If Fairmont students think technology has been moving quickly at the high school in recent years, they ain’t seen nothing yet.
Thanks to an $8.3 million grant, students will soon begin seeing numerous technology changes at a pace unlike anything they’ve seen in a school setting, and both students and staff will have to adapt rapidly.
Over the summer, Kettering City Schools received the multimillion dollar “Straight A” grant from the Ohio Department of Education and Gov. John Kasich, and the district is wasting no time in putting the money to use.
“The state’s ‘Straight A’ program is meant to encourage school districts to try innovative things that they can sustain,” Fairmont High School Principal Dan VonHandorf said. “In the Kettering City School District, they are using the grant to introduce new technology at the high school and the middle schools.”
Not only did the Kettering City School District receive the grant, but it was one of the few districts to receive such a substantial amount. “There were over 300 applications for the grant,” Fairmont Technology Coordinator Kim Broomhall said. “Our district was one of the 37 applicants accepted.”
Library and FIC renovations
Because of the grant, students will have access to new resources and technologies similar to those found in the 21st Century Classroom, which has revolutionized the learning experience at Fairmont with its advanced technology. This special classroom, located in Central Unit, was new in the fall of 2013 and is the most tech-savvy room in all of Fairmont High School.
“One thing that we are working on is renovation in the library and FIC areas,” VonHandorf said. “The 21st Century Classroom spurred the idea that there should be more rooms like that.”

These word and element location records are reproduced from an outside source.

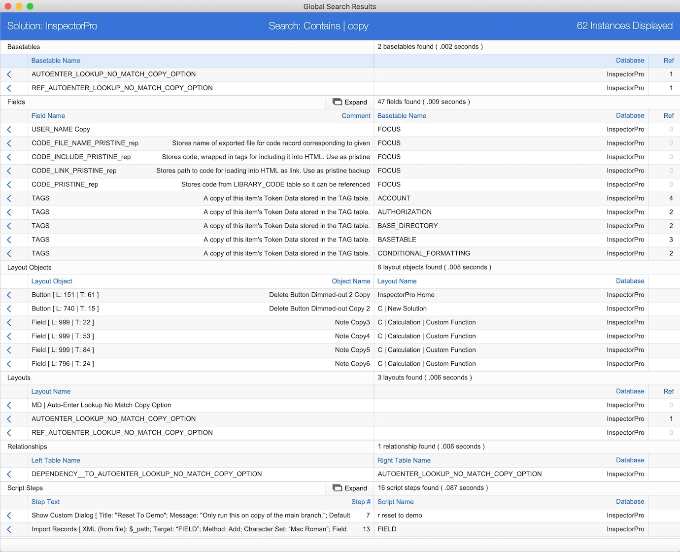Open the USER_NAME Copy field via its arrow

click(x=9, y=130)
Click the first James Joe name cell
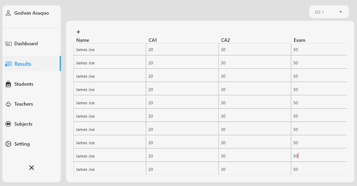 tap(110, 49)
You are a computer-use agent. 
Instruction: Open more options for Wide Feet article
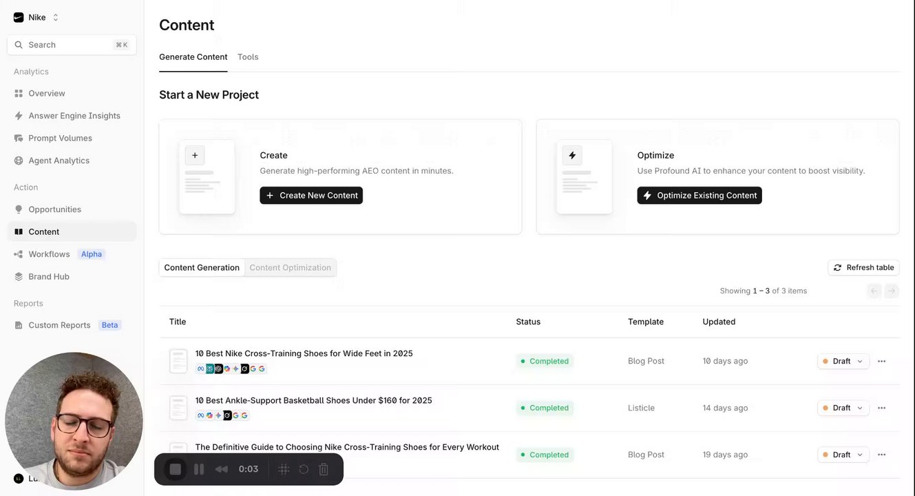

Broomhall, whose office is now located in the 21st Century Classroom, agrees. “The teamwork and collaboration in the 21st Century Classroom is really huge, which is why the FIC is going to be redesigned to have equipment from the classroom.”
The technology found in Fairmont’s 21st Century Classroom will also be introduced into the Kettering middle schools. “The idea is that this room is going to be recreated in every one of the school buildings,” Broomhall said.
A Chromebook for every student
Other than the renovations taking place in the library and the FIC, there is an even more direct way this grant will affect students: individual Chromebooks.
“The second impact is putting technology into students’ hands,” VonHandorf said. “Eventually, every Fairmont High School student will have a Chromebook to use during their career at Fairmont.”
These chromebooks will aid teachers by making it easier to teach the wide variety of students in the classroom and to help students get comfortable with more technology.
“The grant will help support teachers by making it easier to meet the needs of all diverse learners,” Secondary Curriculum Coordinator Sherri Alexander said. “It will enable them to create learning environments that will better support and prepare students for learning beyond high school graduation.”
Using their Chromebooks on a regular basis will benefit students who have to take the Common Core exams, since those exams are all taken on computers. “The grant will enable teachers to teach the technology skills students need in order to succeed on the test,” Alexander said.
Flipped classrooms and other innovations
Of course, the teachers must also adapt to the new wave of technology.
“We are doing a lot of training with teachers on how to use technology in the classroom,” VonHandorf said. “For example, Mr. [Jeff] McManus and Mr. [Steve] Hippenmeyer have led the transition into a ‘flipped classroom’ that focuses more towards technology, and they feel that this has revolutionized teaching.”
Hippenmeyer, a Fairmont chemistry teacher, is currently in his second year of using the “flipped” classroom model, and he says he feels this is an effective way of teaching and learning.
“In this model, students watch videos from other chemistry teachers on the concepts that will be covered in class the following day,” Hippenmeyer said, explaining students view the videos at home. “This helps the students learn at their own rates, students who are absent can catch up faster than usual, and it saves significant amounts of class time.”
The next day, Hippenmeyer can continue to teach the concept or use class time to have students working on problems or “homework” while he is available to circulate and help them.
Not only has the flipped model changed the classroom, Hippenmeyer said it has had an effect on the students’ grades, too.
“After introducing the flipped classroom, I saw a dramatic increase of students receiving A’s and B’s,” he said. “The number of students failing chemistry has dropped as well.”
This new approach also seems to be widely accepted among Hippenmeyer’s students. “The majority of students last year felt the videos were quite helpful in the flipped model,” Hippenmeyer said. “It served as a crutch for those students who encountered concept difficulty.”
The influx of technology also will make it easier for the students to access their materials. “This year, teachers have been going more into online textbooks,” Broomhall said. “This new way of instructional delivery is more efficient and marks the new wave of technology.”
As that wave of technology crashes over Fairmont, the administration is encouraging both students and teachers to dive into everything the Straight A grant is bringing to Fairmont — and to not worry about getting a little wet during the learning process.